Collected data
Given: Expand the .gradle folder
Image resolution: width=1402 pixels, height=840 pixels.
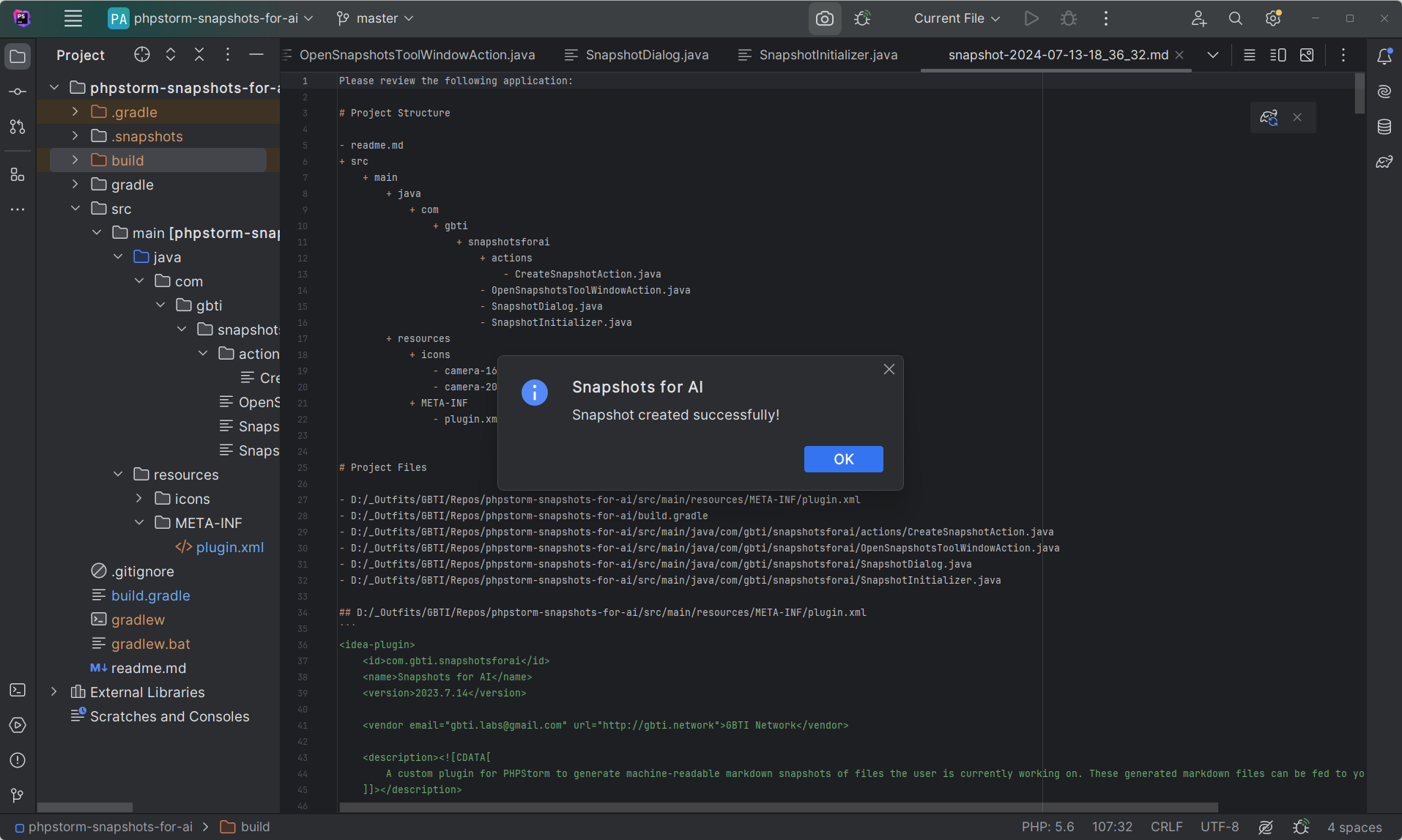Looking at the screenshot, I should tap(75, 112).
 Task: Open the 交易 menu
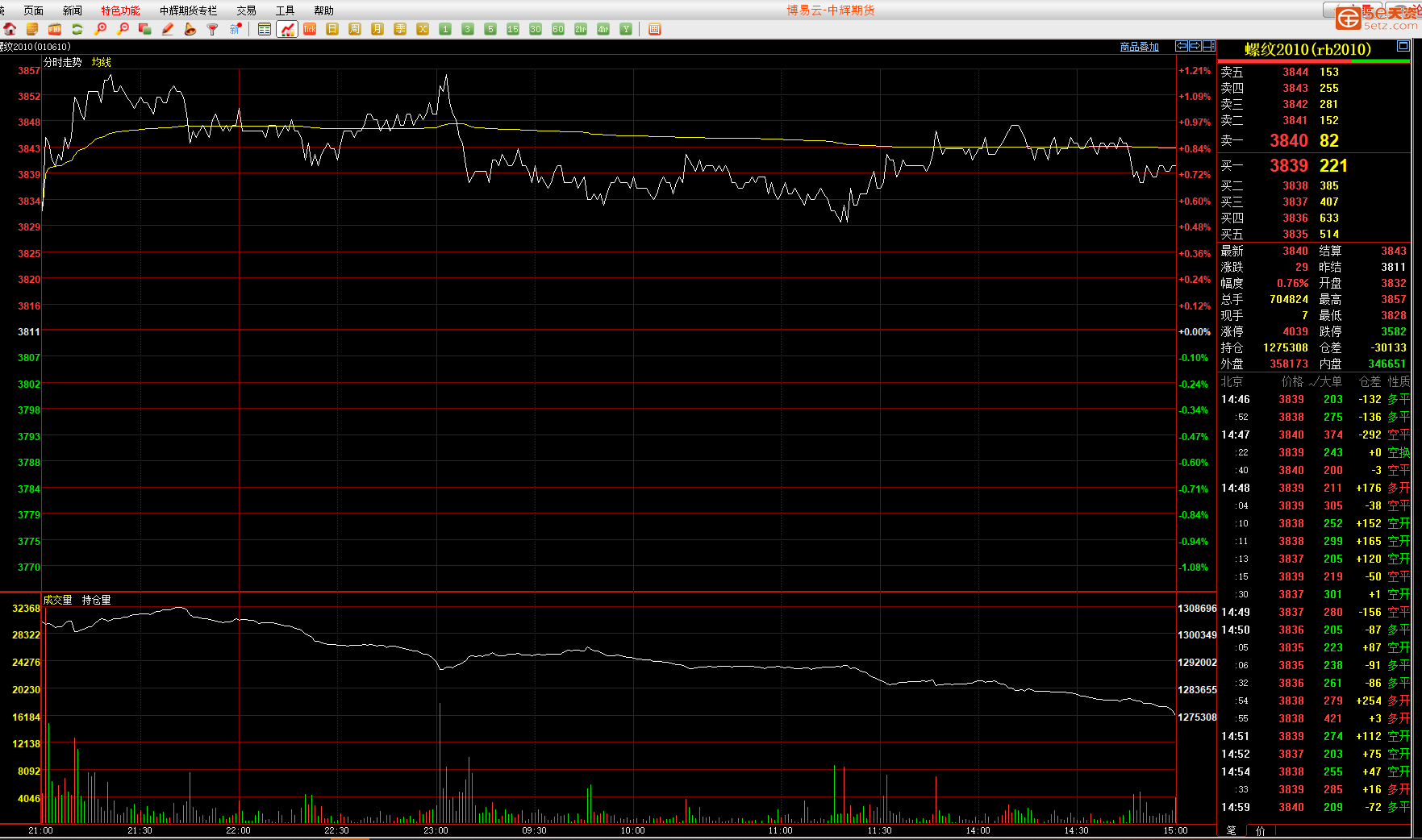point(246,10)
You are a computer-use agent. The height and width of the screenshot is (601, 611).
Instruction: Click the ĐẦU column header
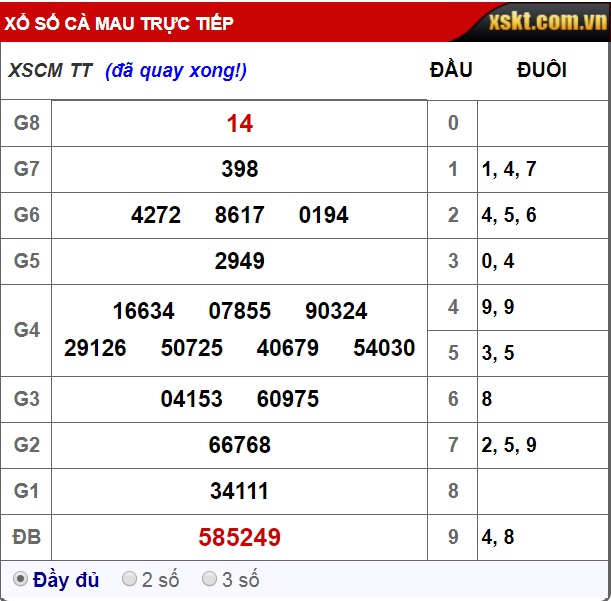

Directions for this task:
For each line above, output its wording exactly and leave out any picture.

Your response:
Given: Expand the .gradle folder
Image resolution: width=1402 pixels, height=840 pixels.
Looking at the screenshot, I should tap(75, 112).
 Task: Open the 交易 menu
point(246,10)
You are a computer-use agent. The height and width of the screenshot is (601, 611).
Instruction: Click the ĐẦU column header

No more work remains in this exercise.